I have not blogged in 10 days becuase I'm living in DENIAL. If I dont talk about it, or deal with it, or write it, maybe it will go away.
Well, here it goes: I've managed to over work my right knee and I am paying the ultimate price. I've been benched, just like NY's Derek Jeter!
I was on crutches 2 out of the past 10 days, in/our of Urgent Care and on some fabulous pain and anti-inflamatory drugs. I'm off the crutches, but now have a "limp" and my lap-band surgeon said no more drugs! I'm still not understanding what the big deal is with the ibruprofin, aleve, etc... I need to know if you all follow this rule? He says Tylenol only, but if you have been to the stores lately??? No Tylenol to buy. So what is a Girl to do?
I have only had 1 workout in the past 10 days, so I feel like a loaf of wonder bread. I'm heading to spin this morning to see if it's even remotely possible this girl can muster up a sweat!
My lapband surgeon DENIED me a fill when I desperately needed it, because I had been on a high dosage of ibruprofin for 7 days and then I admitted to being addicted to Aleve during our consult. He said the fill would not be a good idea as my stomach was being aggravated by these meds.
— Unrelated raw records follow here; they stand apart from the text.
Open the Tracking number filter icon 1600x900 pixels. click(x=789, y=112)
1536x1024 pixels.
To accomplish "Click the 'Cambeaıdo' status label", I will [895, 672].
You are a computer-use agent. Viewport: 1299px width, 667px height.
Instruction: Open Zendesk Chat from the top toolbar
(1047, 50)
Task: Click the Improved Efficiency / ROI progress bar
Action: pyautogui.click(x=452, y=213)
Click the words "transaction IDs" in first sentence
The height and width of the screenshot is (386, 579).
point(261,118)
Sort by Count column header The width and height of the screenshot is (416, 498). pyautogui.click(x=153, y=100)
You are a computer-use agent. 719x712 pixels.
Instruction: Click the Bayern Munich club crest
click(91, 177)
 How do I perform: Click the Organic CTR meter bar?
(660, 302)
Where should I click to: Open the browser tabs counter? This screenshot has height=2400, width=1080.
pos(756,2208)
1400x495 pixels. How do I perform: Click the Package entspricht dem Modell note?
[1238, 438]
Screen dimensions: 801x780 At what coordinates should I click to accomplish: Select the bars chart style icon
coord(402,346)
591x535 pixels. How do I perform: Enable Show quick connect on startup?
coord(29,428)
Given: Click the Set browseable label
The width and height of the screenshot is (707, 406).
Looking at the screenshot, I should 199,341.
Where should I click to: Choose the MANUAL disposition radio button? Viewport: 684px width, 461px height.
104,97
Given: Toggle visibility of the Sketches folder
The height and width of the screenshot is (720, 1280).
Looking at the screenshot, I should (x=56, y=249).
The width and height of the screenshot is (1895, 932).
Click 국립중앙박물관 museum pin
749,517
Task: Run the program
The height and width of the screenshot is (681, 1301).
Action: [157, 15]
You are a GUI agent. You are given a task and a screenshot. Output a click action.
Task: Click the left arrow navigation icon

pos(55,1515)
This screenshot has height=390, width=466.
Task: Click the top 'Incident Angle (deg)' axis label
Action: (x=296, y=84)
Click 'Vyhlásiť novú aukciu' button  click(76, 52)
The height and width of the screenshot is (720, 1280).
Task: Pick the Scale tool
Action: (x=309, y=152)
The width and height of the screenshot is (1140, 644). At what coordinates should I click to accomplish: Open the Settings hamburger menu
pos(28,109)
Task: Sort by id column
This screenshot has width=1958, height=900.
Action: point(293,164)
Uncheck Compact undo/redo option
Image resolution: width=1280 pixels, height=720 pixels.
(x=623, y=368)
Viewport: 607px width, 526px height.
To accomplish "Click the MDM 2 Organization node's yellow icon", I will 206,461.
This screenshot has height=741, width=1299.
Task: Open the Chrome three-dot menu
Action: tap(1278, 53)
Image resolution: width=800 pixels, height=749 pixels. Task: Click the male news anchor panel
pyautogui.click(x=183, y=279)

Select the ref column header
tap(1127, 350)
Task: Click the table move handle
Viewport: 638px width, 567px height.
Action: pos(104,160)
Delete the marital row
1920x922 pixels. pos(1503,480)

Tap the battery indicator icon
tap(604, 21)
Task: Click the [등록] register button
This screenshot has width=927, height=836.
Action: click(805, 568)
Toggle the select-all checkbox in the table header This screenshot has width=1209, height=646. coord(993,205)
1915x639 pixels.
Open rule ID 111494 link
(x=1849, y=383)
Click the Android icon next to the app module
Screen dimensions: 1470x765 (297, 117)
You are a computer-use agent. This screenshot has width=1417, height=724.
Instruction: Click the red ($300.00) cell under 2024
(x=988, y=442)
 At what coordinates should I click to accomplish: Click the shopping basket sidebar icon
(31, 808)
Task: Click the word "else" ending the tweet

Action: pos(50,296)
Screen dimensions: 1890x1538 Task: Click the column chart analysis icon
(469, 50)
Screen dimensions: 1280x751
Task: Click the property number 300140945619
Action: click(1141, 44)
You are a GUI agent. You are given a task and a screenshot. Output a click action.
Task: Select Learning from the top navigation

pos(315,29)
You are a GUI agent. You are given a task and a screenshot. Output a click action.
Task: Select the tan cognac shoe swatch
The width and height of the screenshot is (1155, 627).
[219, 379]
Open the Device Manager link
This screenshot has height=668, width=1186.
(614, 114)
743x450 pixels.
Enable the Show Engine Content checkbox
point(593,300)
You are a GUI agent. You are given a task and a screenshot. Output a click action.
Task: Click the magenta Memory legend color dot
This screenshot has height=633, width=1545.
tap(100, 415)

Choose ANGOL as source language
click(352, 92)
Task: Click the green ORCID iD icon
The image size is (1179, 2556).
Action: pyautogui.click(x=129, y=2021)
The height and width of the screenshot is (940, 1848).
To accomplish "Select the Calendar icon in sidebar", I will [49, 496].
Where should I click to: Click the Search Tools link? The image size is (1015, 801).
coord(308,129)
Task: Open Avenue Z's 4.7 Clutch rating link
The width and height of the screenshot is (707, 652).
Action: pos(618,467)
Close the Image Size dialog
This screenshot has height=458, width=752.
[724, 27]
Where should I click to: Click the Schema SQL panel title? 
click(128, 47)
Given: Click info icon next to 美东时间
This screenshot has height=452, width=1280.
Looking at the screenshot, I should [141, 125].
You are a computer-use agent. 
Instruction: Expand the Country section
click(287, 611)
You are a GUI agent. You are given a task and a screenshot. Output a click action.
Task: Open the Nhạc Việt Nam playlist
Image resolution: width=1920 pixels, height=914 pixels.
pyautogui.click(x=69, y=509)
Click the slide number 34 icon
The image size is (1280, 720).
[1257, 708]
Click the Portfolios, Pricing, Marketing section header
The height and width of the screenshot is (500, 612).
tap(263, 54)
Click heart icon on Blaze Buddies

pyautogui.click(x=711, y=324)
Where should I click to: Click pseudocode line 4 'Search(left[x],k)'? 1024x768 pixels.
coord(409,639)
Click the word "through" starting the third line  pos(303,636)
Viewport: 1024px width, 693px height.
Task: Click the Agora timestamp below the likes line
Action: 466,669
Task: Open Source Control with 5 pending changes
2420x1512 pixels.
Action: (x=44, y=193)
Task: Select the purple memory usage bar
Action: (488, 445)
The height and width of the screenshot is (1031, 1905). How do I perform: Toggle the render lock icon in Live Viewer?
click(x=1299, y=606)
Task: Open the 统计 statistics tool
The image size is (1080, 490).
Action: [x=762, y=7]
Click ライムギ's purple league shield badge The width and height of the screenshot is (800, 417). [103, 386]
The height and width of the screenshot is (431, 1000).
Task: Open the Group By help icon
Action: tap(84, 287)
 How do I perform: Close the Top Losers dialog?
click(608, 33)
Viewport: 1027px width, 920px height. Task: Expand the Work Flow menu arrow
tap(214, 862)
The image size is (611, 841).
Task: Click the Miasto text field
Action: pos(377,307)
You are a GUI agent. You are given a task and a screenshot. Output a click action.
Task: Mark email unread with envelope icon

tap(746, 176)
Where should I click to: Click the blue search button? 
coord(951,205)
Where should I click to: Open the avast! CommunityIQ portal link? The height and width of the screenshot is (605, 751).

So, the scale is a BITCH! I've lost 4.25 lbs in 5 weeks. I'm still eating the same shit, but smaller portions! Even with the workouts being ultra intense, I'm still not loosing as fast as I could if I would just eat healthy.
I dont know why, but I just dont like healthy food. I'm struggling to choose the right foods and its such a cop-out. I have a top rated medial weight loss Surgeon bought and paid for 12 months, his Nutritionist and then an awesome Personal Trainer who I love to death and wants nothing more for me than success! I put all this in place to help me loose weight this year, my support systems are there, so why am I absent?
Is food really that over powering that I would walk out of this after a 1 year commitment and do only half ass?
Wake the FUCK up Michelle and get your head out of your ASS.
I dont want to beat up on myself too bad in this post, because I have not given up and I still want this so much. I'm just putting it out there once again, that regardless of the surgery it still takes dedication, time, effort and the ultimate sacrifice: DENIAL of Food!